*** Opening GIVEN INFORMATION ***

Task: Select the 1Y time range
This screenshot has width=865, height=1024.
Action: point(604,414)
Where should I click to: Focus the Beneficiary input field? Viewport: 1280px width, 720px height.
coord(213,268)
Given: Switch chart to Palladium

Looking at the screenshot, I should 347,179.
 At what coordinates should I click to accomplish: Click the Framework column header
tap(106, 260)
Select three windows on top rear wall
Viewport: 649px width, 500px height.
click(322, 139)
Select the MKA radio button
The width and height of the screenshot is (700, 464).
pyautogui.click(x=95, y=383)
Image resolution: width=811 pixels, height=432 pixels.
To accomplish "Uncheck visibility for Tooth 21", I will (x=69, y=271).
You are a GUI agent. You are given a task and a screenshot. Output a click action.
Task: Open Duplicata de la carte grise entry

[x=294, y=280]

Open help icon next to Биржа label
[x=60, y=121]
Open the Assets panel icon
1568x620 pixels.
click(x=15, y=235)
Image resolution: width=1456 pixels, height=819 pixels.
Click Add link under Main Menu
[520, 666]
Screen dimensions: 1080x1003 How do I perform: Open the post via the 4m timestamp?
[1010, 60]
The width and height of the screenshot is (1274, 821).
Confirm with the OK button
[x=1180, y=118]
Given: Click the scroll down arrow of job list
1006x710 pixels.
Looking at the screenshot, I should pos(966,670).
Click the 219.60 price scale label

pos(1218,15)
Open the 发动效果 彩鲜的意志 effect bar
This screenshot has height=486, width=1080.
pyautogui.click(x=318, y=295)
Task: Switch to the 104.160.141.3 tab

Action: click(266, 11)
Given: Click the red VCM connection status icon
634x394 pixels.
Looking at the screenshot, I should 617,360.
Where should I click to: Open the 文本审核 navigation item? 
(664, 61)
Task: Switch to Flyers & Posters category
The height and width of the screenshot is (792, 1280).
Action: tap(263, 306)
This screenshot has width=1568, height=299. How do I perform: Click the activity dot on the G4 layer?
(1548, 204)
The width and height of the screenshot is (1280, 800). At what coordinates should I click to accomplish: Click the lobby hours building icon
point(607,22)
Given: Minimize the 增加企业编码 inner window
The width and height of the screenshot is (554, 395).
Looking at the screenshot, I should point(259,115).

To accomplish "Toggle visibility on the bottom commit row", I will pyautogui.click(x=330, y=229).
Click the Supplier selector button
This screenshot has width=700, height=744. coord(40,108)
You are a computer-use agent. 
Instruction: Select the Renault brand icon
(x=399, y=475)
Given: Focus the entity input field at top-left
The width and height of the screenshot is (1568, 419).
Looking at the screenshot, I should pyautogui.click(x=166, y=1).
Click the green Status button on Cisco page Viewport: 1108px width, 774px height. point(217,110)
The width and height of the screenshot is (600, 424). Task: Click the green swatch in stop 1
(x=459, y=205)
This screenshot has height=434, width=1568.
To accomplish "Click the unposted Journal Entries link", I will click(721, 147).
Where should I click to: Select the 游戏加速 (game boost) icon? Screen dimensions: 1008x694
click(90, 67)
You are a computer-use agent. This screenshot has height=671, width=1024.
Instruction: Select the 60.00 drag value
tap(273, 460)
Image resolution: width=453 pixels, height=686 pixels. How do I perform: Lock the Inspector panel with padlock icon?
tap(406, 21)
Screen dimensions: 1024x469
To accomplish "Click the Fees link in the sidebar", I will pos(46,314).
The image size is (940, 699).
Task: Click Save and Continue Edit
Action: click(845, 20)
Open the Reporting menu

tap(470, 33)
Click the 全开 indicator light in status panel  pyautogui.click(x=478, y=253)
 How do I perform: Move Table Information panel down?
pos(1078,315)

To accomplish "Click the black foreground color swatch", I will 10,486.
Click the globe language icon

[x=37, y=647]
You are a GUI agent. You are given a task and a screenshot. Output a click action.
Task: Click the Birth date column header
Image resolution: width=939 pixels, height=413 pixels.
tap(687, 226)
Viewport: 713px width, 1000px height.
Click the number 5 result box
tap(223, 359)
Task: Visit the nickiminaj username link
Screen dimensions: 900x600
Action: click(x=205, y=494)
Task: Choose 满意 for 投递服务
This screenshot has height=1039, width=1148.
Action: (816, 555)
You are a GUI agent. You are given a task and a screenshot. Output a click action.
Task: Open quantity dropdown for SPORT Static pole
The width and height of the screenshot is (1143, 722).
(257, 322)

*** Closing GIVEN INFORMATION ***

* _AIM OF THE TASK_: Could you return all of the entries exactly as they stand?

* _EXPECTED ANSWER_:
Task: Select the 1Y time range
This screenshot has width=865, height=1024.
Action: point(604,414)
Where should I click to: Focus the Beneficiary input field? Viewport: 1280px width, 720px height.
coord(213,268)
Given: Switch chart to Palladium

Looking at the screenshot, I should 347,179.
 At what coordinates should I click to accomplish: Click the Framework column header
tap(106, 260)
Select three windows on top rear wall
Viewport: 649px width, 500px height.
click(322, 139)
Select the MKA radio button
The width and height of the screenshot is (700, 464).
pyautogui.click(x=95, y=383)
Image resolution: width=811 pixels, height=432 pixels.
To accomplish "Uncheck visibility for Tooth 21", I will (x=69, y=271).
You are a GUI agent. You are given a task and a screenshot. Output a click action.
Task: Open Duplicata de la carte grise entry

[x=294, y=280]

Open help icon next to Биржа label
[x=60, y=121]
Open the Assets panel icon
1568x620 pixels.
click(x=15, y=235)
Image resolution: width=1456 pixels, height=819 pixels.
Click Add link under Main Menu
[520, 666]
Screen dimensions: 1080x1003 How do I perform: Open the post via the 4m timestamp?
[1010, 60]
The width and height of the screenshot is (1274, 821).
Confirm with the OK button
[x=1180, y=118]
Given: Click the scroll down arrow of job list
1006x710 pixels.
Looking at the screenshot, I should pos(966,670).
Click the 219.60 price scale label

pos(1218,15)
Open the 发动效果 彩鲜的意志 effect bar
This screenshot has height=486, width=1080.
pyautogui.click(x=318, y=295)
Task: Switch to the 104.160.141.3 tab

Action: click(266, 11)
Given: Click the red VCM connection status icon
634x394 pixels.
Looking at the screenshot, I should 617,360.
Where should I click to: Open the 文本审核 navigation item? 
(664, 61)
Task: Switch to Flyers & Posters category
The height and width of the screenshot is (792, 1280).
Action: tap(263, 306)
This screenshot has width=1568, height=299. How do I perform: Click the activity dot on the G4 layer?
(1548, 204)
The width and height of the screenshot is (1280, 800). At what coordinates should I click to accomplish: Click the lobby hours building icon
point(607,22)
Given: Minimize the 增加企业编码 inner window
The width and height of the screenshot is (554, 395).
Looking at the screenshot, I should point(259,115).

To accomplish "Toggle visibility on the bottom commit row", I will pyautogui.click(x=330, y=229).
Click the Supplier selector button
This screenshot has width=700, height=744. coord(40,108)
You are a computer-use agent. 
Instruction: Select the Renault brand icon
(x=399, y=475)
Given: Focus the entity input field at top-left
The width and height of the screenshot is (1568, 419).
Looking at the screenshot, I should pyautogui.click(x=166, y=1).
Click the green Status button on Cisco page Viewport: 1108px width, 774px height. point(217,110)
The width and height of the screenshot is (600, 424). Task: Click the green swatch in stop 1
(x=459, y=205)
This screenshot has height=434, width=1568.
To accomplish "Click the unposted Journal Entries link", I will click(721, 147).
Where should I click to: Select the 游戏加速 (game boost) icon? Screen dimensions: 1008x694
click(90, 67)
You are a computer-use agent. This screenshot has height=671, width=1024.
Instruction: Select the 60.00 drag value
tap(273, 460)
Image resolution: width=453 pixels, height=686 pixels. How do I perform: Lock the Inspector panel with padlock icon?
tap(406, 21)
Screen dimensions: 1024x469
To accomplish "Click the Fees link in the sidebar", I will pos(46,314).
The image size is (940, 699).
Task: Click Save and Continue Edit
Action: click(845, 20)
Open the Reporting menu

tap(470, 33)
Click the 全开 indicator light in status panel  pyautogui.click(x=478, y=253)
 How do I perform: Move Table Information panel down?
pos(1078,315)

To accomplish "Click the black foreground color swatch", I will 10,486.
Click the globe language icon

[x=37, y=647]
You are a GUI agent. You are given a task and a screenshot. Output a click action.
Task: Click the Birth date column header
Image resolution: width=939 pixels, height=413 pixels.
tap(687, 226)
Viewport: 713px width, 1000px height.
Click the number 5 result box
tap(223, 359)
Task: Visit the nickiminaj username link
Screen dimensions: 900x600
Action: click(x=205, y=494)
Task: Choose 满意 for 投递服务
This screenshot has height=1039, width=1148.
Action: (816, 555)
You are a GUI agent. You are given a task and a screenshot. Output a click action.
Task: Open quantity dropdown for SPORT Static pole
The width and height of the screenshot is (1143, 722).
(257, 322)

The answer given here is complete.